EU prepares 14th sanctions package on Russia; Putin orders tactical nuclear drills

EU prepares 14th sanctions package on Russia; Putin orders tactical nuclear drills
Russian President Vladimir Putin. (Photo: Natalia Kolesnikova / AFP / Getty Images)

The European Union is proposing to ban political parties, think-tanks and other groups from accepting funding from Russia as part of its next round of sanctions aimed at punishing Moscow over its war on Ukraine.

President Vladimir Putin ordered Russia’s military to carry out combat drills involving tactical nuclear weapons, ramping up his confrontation with the West just a day before his inauguration for a fifth term.

Russia’s army made further incremental gains in its quest to capture a strategically important town of Chasiv Yar in the eastern Donetsk region while missile and drone strikes disrupted power supplies in the north and east of Ukraine.

Chancellor Olaf Scholz pledged to defend Germany’s three Baltic Nato allies in case of a Russian attack and to complete the establishment of a permanent brigade in Lithuania by the end of 2027. 

EU aims to bar Russian funds to parties before European vote

The European Union is proposing to ban political parties, think-tanks and other groups from accepting funding from Russia as part of its next round of sanctions aimed at punishing Moscow over its war on Ukraine. 

The European Commission, the bloc’s executive body, is recommending that member states agree to the steps as part of its 14th sanctions package, according to people familiar with the discussions.

The measures being discussed include banning the import of Russian helium, tightening export restrictions on manganese ore and other rare-earth components, and prohibiting port access for about 11 shipping vessels suspected of aiding Russia’s war effort, said the people, who requested anonymity to discuss confidential matters. 

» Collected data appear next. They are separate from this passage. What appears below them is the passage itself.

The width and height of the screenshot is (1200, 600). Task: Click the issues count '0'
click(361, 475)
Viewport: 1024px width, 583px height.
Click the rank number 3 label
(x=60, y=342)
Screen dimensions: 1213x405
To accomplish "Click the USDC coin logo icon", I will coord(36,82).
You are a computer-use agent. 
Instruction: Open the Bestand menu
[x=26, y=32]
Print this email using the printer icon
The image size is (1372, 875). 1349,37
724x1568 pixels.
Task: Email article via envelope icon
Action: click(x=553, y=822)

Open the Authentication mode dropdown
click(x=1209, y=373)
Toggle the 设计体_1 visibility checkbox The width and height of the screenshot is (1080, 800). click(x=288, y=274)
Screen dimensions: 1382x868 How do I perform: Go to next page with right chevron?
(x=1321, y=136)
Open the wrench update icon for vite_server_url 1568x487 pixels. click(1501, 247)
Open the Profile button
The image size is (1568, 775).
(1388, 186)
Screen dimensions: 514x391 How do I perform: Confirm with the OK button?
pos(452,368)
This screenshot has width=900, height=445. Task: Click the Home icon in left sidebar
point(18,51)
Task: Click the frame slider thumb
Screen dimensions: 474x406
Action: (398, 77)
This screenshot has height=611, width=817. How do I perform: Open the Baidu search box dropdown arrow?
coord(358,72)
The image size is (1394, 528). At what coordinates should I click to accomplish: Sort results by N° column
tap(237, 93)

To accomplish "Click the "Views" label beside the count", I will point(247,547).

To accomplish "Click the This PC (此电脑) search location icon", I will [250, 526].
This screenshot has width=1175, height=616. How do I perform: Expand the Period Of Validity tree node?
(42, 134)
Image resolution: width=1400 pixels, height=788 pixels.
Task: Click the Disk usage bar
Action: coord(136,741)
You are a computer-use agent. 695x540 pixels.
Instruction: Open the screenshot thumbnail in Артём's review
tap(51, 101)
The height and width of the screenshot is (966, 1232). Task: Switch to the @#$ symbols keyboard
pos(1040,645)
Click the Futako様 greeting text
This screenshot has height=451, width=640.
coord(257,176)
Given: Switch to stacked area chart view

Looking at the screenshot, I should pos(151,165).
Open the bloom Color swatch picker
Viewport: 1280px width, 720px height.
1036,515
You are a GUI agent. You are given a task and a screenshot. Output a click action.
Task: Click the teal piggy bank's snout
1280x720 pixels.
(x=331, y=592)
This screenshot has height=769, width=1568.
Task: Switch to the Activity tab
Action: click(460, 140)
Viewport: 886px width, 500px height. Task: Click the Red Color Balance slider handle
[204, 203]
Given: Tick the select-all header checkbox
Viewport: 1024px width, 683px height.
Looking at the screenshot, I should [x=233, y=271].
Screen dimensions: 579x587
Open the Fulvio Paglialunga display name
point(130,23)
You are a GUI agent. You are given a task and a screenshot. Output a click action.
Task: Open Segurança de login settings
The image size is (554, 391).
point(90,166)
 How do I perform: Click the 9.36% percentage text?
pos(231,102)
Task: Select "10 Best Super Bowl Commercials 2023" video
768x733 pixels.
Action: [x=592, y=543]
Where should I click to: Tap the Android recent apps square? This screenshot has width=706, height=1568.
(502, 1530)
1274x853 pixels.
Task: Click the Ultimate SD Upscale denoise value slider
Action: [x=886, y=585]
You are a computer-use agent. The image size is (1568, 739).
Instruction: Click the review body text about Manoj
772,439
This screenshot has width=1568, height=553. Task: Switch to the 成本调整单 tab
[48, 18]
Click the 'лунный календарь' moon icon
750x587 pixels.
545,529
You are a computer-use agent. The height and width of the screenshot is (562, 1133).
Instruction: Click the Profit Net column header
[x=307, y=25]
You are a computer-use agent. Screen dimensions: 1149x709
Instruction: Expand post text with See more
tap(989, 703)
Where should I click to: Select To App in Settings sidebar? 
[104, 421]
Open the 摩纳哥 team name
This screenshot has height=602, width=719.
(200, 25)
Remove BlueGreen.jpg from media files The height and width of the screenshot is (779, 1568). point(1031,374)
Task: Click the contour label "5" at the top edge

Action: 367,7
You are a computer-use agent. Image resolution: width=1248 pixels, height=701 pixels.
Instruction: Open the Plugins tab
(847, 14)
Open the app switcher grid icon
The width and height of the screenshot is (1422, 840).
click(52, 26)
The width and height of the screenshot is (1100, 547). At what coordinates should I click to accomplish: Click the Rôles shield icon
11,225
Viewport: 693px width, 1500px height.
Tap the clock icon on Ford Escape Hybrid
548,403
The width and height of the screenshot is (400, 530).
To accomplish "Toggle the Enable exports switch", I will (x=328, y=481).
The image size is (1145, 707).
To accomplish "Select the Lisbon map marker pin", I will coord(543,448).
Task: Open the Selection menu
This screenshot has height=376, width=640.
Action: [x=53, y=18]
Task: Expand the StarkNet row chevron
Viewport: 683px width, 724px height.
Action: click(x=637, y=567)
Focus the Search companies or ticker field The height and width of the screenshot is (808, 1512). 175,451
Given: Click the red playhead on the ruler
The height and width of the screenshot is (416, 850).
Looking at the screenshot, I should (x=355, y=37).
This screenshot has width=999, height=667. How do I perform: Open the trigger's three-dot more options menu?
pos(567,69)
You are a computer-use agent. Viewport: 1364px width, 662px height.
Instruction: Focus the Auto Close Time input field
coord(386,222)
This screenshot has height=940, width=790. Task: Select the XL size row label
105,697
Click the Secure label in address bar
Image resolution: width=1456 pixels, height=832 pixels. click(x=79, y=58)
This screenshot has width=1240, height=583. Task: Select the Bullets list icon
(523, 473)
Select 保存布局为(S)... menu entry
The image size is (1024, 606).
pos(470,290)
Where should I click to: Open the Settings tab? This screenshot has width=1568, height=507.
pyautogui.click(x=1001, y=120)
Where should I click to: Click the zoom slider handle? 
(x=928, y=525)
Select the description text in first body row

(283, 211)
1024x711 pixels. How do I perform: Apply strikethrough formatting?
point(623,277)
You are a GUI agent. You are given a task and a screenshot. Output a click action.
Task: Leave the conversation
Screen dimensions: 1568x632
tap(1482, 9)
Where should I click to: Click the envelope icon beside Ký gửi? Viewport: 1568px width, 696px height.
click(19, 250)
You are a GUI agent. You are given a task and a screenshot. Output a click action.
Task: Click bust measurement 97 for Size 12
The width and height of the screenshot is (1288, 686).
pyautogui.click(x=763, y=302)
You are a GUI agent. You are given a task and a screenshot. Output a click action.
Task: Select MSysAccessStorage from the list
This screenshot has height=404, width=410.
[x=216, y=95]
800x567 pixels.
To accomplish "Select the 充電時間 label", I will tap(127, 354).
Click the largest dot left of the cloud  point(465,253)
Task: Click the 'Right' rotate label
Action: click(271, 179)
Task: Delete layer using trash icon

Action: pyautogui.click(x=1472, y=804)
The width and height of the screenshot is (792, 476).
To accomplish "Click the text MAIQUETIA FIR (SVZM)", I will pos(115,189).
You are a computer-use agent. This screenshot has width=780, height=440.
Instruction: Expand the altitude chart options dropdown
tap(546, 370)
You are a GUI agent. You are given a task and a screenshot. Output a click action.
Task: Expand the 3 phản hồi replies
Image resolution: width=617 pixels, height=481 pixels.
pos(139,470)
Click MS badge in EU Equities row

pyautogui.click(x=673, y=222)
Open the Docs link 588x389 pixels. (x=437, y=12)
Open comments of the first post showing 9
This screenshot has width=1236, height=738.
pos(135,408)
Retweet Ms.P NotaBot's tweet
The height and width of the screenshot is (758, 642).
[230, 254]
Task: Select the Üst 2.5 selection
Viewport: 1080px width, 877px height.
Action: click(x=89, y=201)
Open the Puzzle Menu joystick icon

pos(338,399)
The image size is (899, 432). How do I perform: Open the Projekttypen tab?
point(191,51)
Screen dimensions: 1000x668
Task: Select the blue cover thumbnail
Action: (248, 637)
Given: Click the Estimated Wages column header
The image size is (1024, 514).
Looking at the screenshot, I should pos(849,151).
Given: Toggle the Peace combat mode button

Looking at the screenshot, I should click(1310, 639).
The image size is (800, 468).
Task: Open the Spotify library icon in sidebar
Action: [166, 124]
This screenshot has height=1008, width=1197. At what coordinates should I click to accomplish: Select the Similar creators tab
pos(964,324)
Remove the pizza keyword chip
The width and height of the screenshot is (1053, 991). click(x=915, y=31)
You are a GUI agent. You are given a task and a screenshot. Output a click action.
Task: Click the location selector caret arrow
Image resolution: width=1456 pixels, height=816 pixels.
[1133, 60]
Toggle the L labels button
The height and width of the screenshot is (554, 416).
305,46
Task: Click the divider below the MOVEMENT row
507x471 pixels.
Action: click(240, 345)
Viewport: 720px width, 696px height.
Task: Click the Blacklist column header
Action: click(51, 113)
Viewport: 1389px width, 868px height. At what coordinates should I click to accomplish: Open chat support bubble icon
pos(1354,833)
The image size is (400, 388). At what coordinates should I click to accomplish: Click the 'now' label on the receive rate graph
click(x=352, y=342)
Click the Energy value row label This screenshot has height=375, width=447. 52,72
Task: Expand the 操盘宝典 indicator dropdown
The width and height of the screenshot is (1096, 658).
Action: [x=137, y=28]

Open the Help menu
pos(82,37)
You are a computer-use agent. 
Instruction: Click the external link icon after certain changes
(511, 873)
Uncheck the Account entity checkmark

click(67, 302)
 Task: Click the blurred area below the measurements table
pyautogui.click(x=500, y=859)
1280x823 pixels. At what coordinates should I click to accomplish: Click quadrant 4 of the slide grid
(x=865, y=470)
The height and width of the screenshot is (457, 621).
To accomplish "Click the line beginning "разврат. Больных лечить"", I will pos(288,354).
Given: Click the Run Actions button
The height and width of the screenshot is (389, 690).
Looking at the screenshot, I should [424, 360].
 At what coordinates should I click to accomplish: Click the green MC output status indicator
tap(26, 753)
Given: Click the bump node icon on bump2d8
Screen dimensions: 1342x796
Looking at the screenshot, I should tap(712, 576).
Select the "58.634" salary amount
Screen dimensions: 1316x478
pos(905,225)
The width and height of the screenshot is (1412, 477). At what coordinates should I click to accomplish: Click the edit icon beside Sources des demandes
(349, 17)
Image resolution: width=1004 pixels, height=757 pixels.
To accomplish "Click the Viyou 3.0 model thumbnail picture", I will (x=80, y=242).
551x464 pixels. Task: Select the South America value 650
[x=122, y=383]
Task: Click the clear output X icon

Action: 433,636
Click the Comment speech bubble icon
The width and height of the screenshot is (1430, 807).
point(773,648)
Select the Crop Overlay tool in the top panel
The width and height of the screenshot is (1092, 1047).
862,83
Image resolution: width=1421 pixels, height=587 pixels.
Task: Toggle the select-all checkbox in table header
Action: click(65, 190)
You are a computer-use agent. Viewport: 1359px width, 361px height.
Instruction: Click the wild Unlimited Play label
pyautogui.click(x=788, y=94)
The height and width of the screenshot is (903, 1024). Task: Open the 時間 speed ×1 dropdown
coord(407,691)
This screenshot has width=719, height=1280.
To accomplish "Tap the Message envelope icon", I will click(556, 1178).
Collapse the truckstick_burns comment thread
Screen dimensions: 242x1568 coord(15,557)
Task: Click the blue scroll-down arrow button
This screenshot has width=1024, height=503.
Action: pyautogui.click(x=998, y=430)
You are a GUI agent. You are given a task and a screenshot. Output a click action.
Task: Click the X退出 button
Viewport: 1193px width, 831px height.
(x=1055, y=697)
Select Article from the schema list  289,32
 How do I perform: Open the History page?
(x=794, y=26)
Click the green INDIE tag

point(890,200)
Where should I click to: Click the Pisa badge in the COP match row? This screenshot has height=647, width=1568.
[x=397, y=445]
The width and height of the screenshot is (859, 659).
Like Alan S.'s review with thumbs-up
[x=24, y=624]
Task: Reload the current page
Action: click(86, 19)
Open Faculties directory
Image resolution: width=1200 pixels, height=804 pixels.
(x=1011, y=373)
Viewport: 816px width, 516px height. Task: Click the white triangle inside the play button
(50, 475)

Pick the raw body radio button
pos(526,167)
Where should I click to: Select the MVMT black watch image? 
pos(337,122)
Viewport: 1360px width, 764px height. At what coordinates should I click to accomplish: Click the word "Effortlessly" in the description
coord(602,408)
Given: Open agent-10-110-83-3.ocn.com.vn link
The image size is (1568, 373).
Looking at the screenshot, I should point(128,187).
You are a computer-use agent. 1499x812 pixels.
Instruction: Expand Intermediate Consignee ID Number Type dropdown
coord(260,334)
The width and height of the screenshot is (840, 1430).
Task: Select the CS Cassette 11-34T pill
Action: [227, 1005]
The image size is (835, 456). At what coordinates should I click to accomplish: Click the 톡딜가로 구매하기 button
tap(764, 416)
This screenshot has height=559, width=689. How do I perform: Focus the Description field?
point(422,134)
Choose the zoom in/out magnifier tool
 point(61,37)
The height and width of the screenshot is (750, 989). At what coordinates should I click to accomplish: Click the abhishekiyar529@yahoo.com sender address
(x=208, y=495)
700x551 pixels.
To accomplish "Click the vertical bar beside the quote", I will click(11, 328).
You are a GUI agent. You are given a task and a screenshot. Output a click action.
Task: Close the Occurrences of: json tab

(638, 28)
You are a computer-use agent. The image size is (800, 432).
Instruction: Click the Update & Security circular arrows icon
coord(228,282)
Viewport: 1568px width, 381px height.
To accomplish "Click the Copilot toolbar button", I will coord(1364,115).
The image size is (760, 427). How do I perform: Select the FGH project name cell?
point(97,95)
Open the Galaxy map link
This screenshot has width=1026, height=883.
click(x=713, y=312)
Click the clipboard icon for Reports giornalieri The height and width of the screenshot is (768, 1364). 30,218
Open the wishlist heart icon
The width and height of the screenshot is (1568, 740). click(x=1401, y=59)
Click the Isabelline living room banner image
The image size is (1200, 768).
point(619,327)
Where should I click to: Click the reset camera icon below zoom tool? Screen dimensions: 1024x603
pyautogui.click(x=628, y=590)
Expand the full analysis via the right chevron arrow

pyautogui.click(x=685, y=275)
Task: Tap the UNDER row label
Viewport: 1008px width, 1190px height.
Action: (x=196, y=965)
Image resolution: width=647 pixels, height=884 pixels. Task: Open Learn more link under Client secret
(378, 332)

The proposal, which would also ban four additional media outlets from broadcasting in Europe, needs to be agreed unanimously by the bloc’s 27 member states to enter into force and could still change. Previous packages have required weeks of closed-door negotiations.

European Commission Vice-President Vera Jourova said on Sunday that the EU would sanction Voice of Europe, a website accused of spreading pro-Russian disinformation, along with Rossiiskaja Gazeta, Ria Novosti and Izvestia

“We don’t recognise them as media, they are simply Putin’s propaganda tools,” Jourova told Czech public television.

The push to crack down on Russian political funding into the EU comes amid rising concerns about disinformation pushed by Moscow tied to the European Parliament’s elections in early June. France, with the Baltic nations, Poland and the Netherlands, had urged the bloc to sanction Russian election interference, Bloomberg reported previously.  

Putin orders tactical nuclear drills on eve of his new term

President Vladimir Putin ordered Russia’s military to carry out combat drills involving tactical nuclear weapons, ramping up his confrontation with the West just a day before his inauguration for a fifth term.

The army will carry out exercises in southern Russia to “practise the preparation and use of non-strategic nuclear weapons,” the Defence Ministry said in a Telegram statement on Monday. The drills involving air and naval forces were being held in response to “provocative statements and threats made by certain Western officials”, it said.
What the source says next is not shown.